Somehow this rickety Rube Goldberg contraption of financing health care has worked in some fashion in this country, for over half a century. Many hospitals have thrived financially under it, while hospitals located in mainly low-income areas have struggled or gone under. And as a series of journalists—most recently Steve Brill in “The Bitter Pill”—have reported, this system also has put brutal financial stress on the budgets of many American households.
If one explains this financial scheme to foreigners, their reaction invariably is two fold: first, blank stares that express incredulity, then smiles expressing vague amusement.
In her recent post, Ms. Pipes puts the blame for the alleged misuse by hospitals of the 340B drug price program on government for its lack of oversight of all hospitals receiving these funds. Oversight is needed, she seems to assume, because one just cannot trust hospitals to do the right thing.
Alas, better oversight inevitably implies more civil servants traipsing through hospitals and clinics, there to rummage around in patients’ files, auditing internal cash flows and imposing penalties for perceived misbehavior. Such a policy, of course, would trigger outcries over overbearing government intrusions into the private sector. And so it goes, as Kurt Vonnegut might say.
Indeed, it can be said that in no other country is as much oversight necessary—and performed—as it already is in the U.S. Here hospitals spend hundreds of millions, possibly billions, every year to be in compliance with government regulations, and government auditors and the Inspector General’s offices cost hundreds of millions more. Every U.S. hospital now has some executive vice president in charge of compliance, has a board subcommittee dealing with compliance and has a sizeable compliance department and confidential hotline for whistle blowers. There are a growing number of compliance consulting firms helping hospitals and clinics to remain in compliance with U.S. federal and state regulations, earning a fine living from the process—all at patients’ expense, of course. I have never encountered anything like it in other countries whose health systems I have studied.

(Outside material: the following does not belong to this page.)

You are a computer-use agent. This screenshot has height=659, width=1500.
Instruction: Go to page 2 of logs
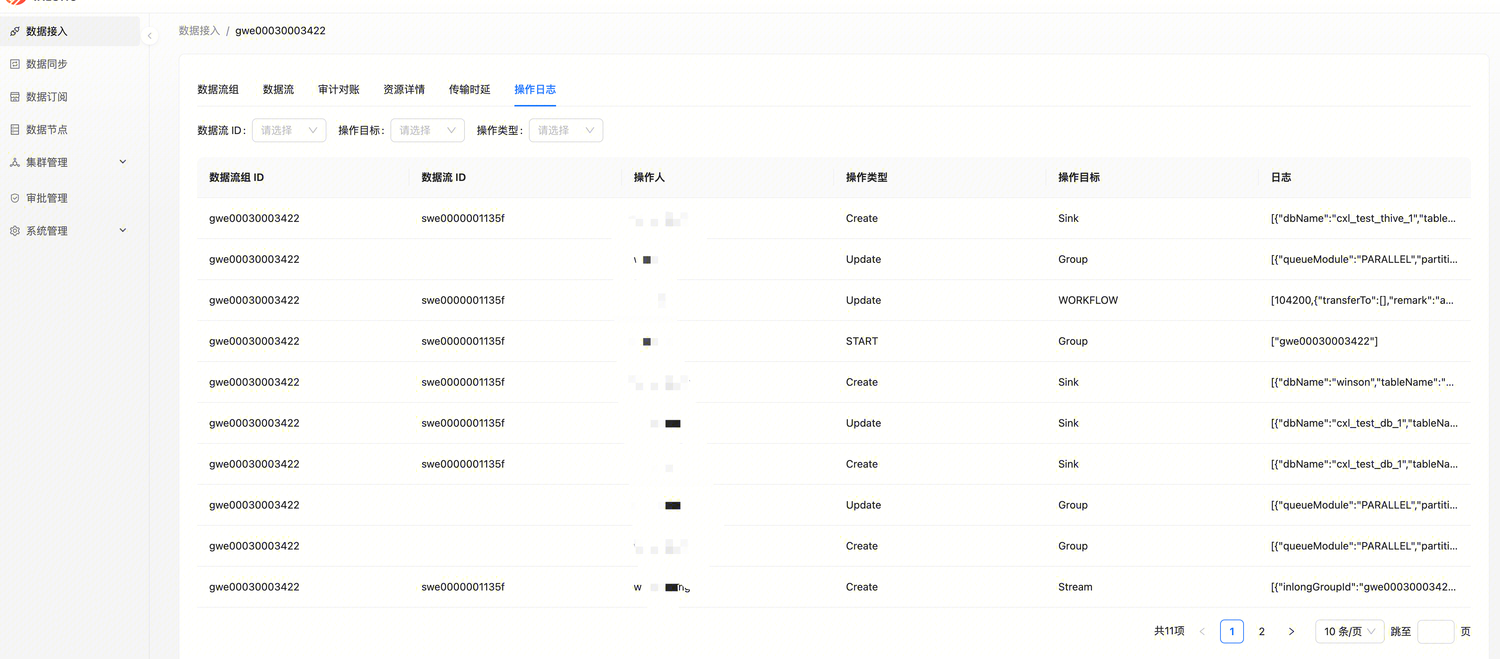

But, weird and cumbersome as it is, this financing scheme seems to be the system we American prefer. After all, we have kept it in place for many decades now and we only make it more complicated with every passing year, to the point that invites all manner of untoward behavior, notwithstanding the huge sums we already spend on compliance.
And we never cease to proclaim to anyone else in the world still willing to listen that ours is the best health system in the world, bar none. So, mazel tov, my friends! Enjoy.